→ **WHAT THE TASK ASKS**
Everything from the line containing "At what coordinates" through the last line of the entries needs to be repeated exactly. Pictures must be left out.

-- SUPPLIED DATA follows --

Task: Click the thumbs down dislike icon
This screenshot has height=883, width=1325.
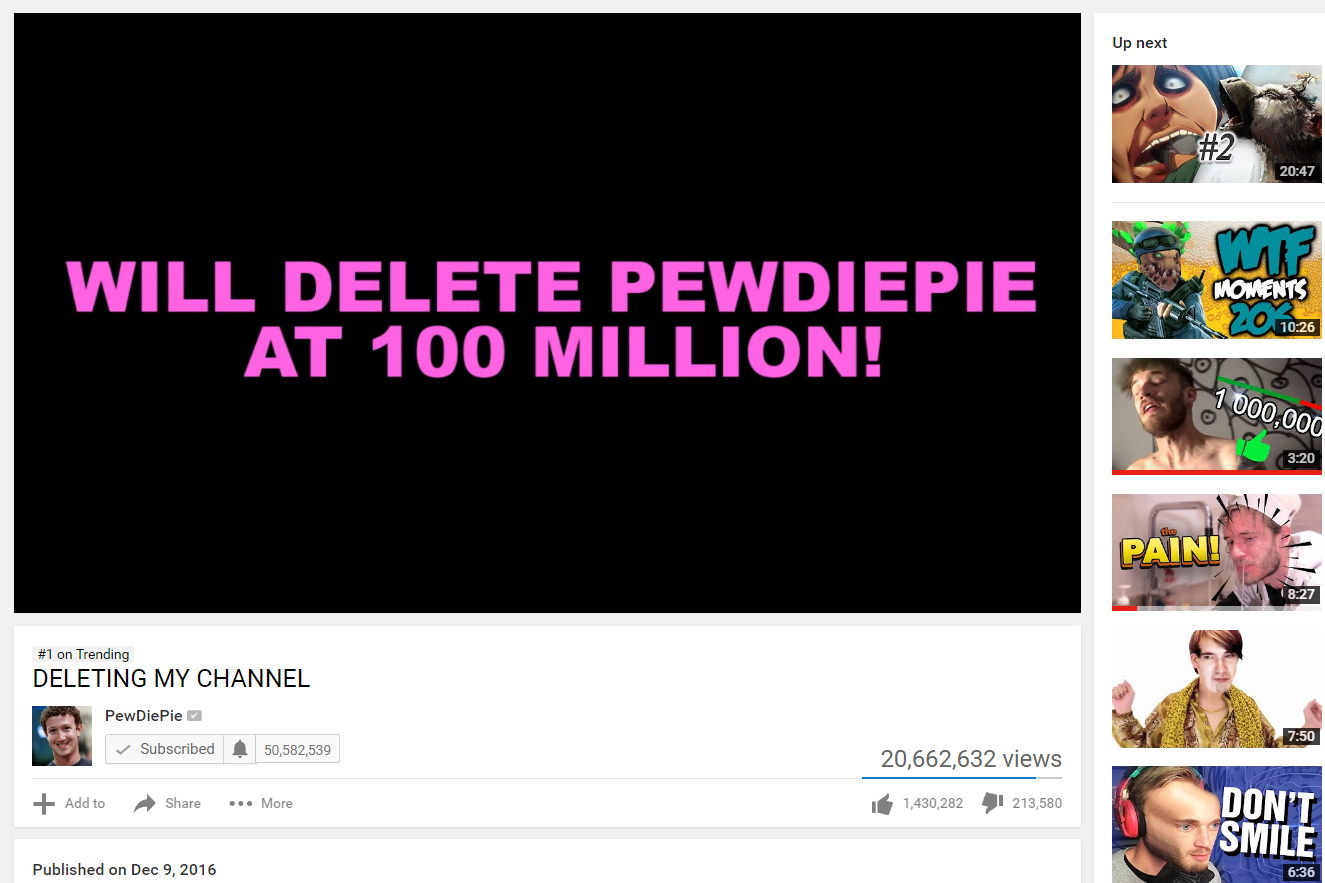Action: pos(993,803)

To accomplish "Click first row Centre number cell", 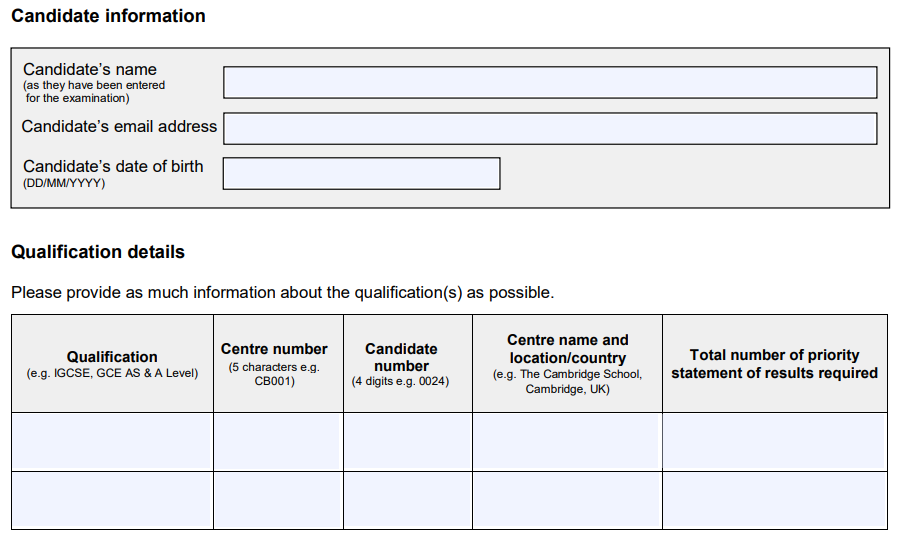I will 279,442.
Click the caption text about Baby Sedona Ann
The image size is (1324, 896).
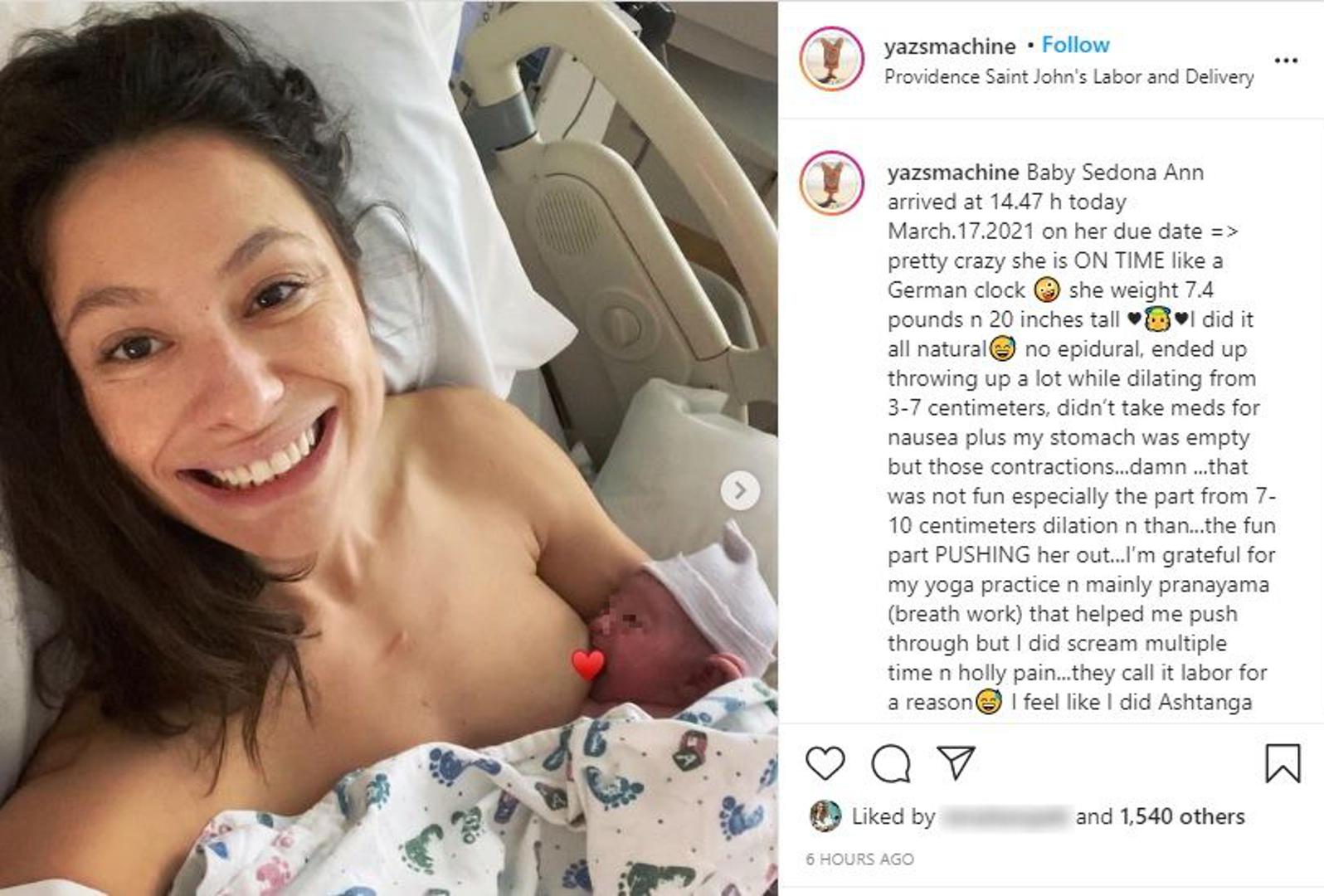click(1081, 436)
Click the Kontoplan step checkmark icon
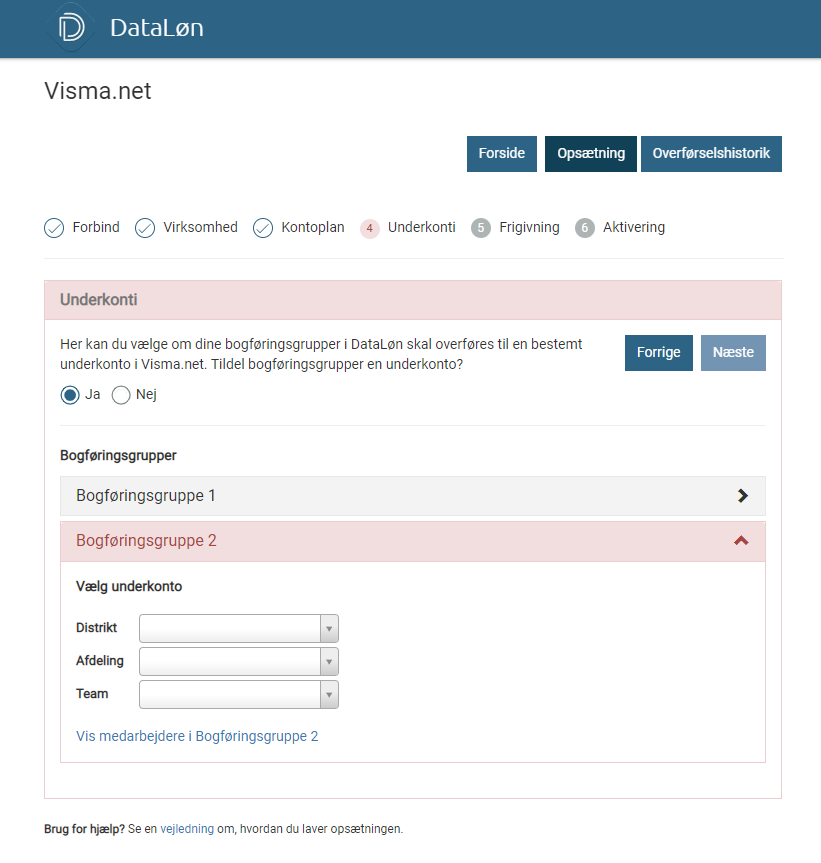821x863 pixels. [x=263, y=228]
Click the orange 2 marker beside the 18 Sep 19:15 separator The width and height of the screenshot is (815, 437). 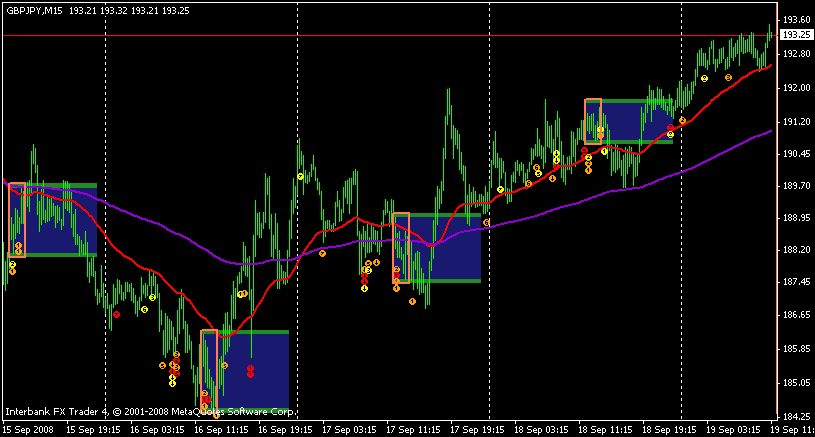[682, 121]
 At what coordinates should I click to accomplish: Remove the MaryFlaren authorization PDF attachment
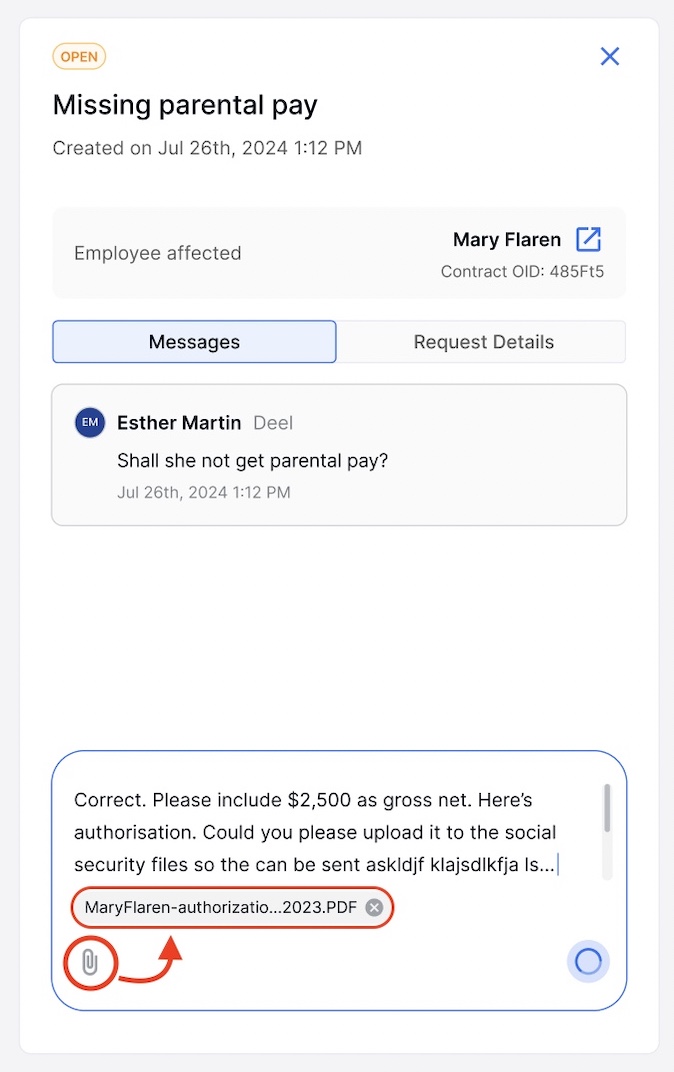tap(374, 907)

-- SUPPLIED DATA concluded --

→ **RESULT OF THE TASK**
 At what coordinates should I click to accomplish: Remove the MaryFlaren authorization PDF attachment
tap(374, 907)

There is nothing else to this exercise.